Sposta di -121 ogni numero delle coordinate date come risposta e riscrivi per intero solo le righe del materiale a partire da quella che contiene "[link] (117, 892)" e fino a quella che contiene "Our stores (172, 898)", estremi inclusi.

——

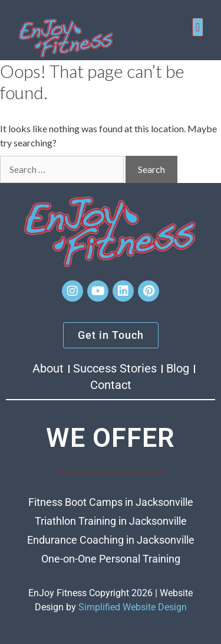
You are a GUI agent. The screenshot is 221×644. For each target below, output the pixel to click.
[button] (197, 27)
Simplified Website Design (133, 607)
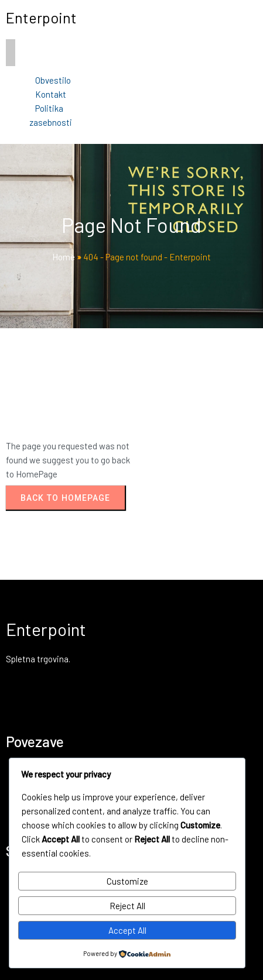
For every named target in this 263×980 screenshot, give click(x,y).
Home (63, 257)
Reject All (127, 906)
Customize (127, 881)
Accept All (127, 930)
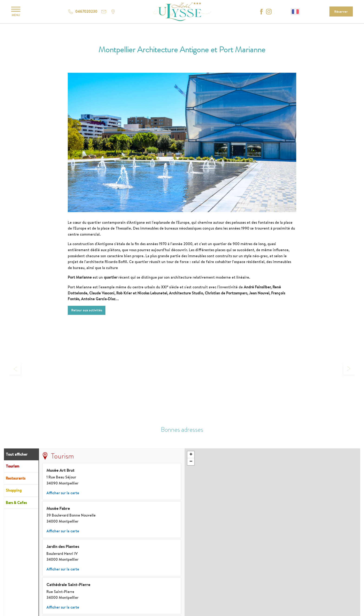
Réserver (341, 12)
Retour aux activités (87, 310)
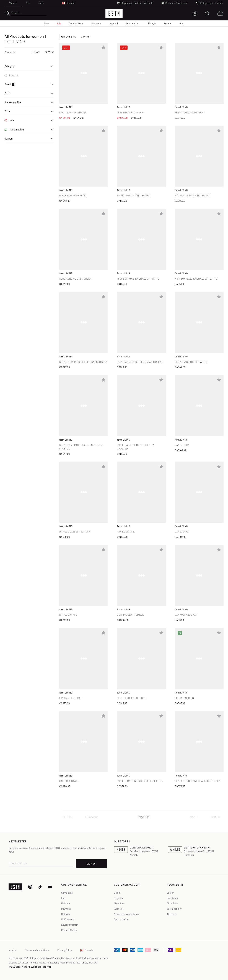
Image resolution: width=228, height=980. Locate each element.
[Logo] (114, 13)
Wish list (119, 908)
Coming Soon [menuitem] (76, 23)
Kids (41, 3)
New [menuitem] (46, 23)
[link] (117, 892)
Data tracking (121, 919)
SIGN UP (92, 863)
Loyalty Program (70, 924)
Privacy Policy (64, 950)
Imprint (13, 950)
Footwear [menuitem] (96, 23)
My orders (119, 903)
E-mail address (18, 863)
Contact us (67, 892)
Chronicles (172, 903)
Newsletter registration (126, 914)
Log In (117, 892)
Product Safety (69, 930)
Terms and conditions (37, 950)
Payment (66, 908)
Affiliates (172, 914)
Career (170, 892)
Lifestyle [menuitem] (151, 23)
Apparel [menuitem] (114, 23)
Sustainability (174, 908)
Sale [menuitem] (59, 23)
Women (13, 3)
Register (119, 898)
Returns (66, 914)
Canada (87, 950)
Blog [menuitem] (181, 23)
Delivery (66, 903)
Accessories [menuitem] (132, 23)
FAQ (63, 898)
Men (28, 3)
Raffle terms (68, 919)
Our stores (172, 898)
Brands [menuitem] (167, 23)
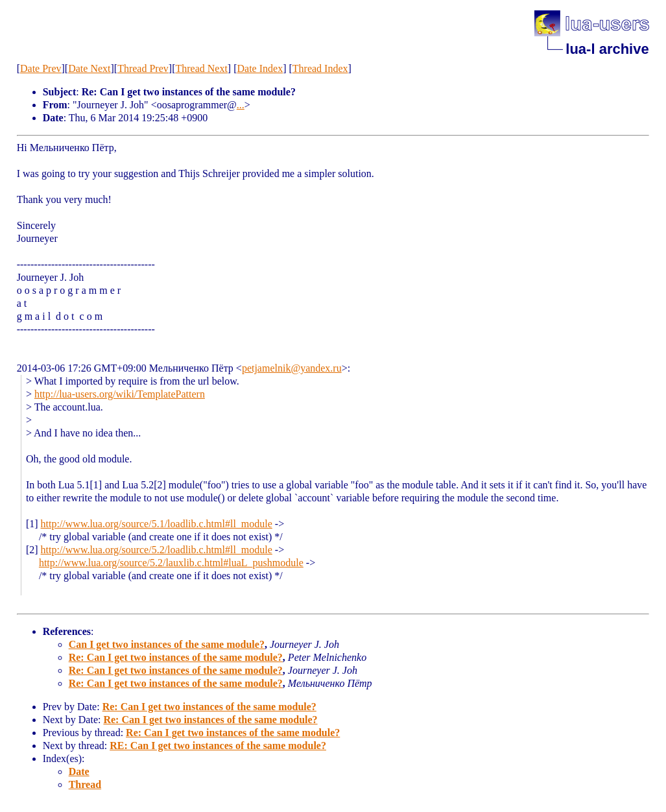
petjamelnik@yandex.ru (292, 368)
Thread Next (201, 68)
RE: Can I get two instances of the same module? (218, 745)
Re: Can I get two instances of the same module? (176, 657)
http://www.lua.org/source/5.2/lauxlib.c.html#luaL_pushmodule (171, 562)
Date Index (260, 68)
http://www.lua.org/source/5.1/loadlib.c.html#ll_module (156, 523)
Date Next (89, 68)
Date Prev (41, 68)
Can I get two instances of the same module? (167, 644)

——

* RISPOSTA
[link] (-4, 771)
Data tracking (0, 798)
SIGN UP (-29, 742)
Loyalty Program (-51, 803)
Privacy Policy (-57, 829)
Imprint (-108, 829)
Footwear [menuitem] (-25, -98)
My orders (-2, 782)
E-mail address (-103, 742)
Contact us (-54, 771)
Chronicles (51, 782)
Newsletter registration (5, 793)
Log In (-4, 771)
Product Safety (-52, 809)
Terms and conditions (-84, 829)
Payment (-55, 787)
Affiliates (51, 793)
Career (49, 771)
Lifestyle [menuitem] (30, -98)
Apparel [menuitem] (-7, -98)
Sustainability (53, 787)
Sale [menuitem] (-62, -98)
Women (-108, -118)
Register (-2, 777)
Returns (-55, 793)
Canada (-34, 829)
Blog [menuitem] (60, -98)
Delivery (-55, 782)
Accessories [menuitem] (11, -98)
FAQ (-58, 777)
Men (-93, -118)
Raffle terms (-53, 798)
Our stores (51, 777)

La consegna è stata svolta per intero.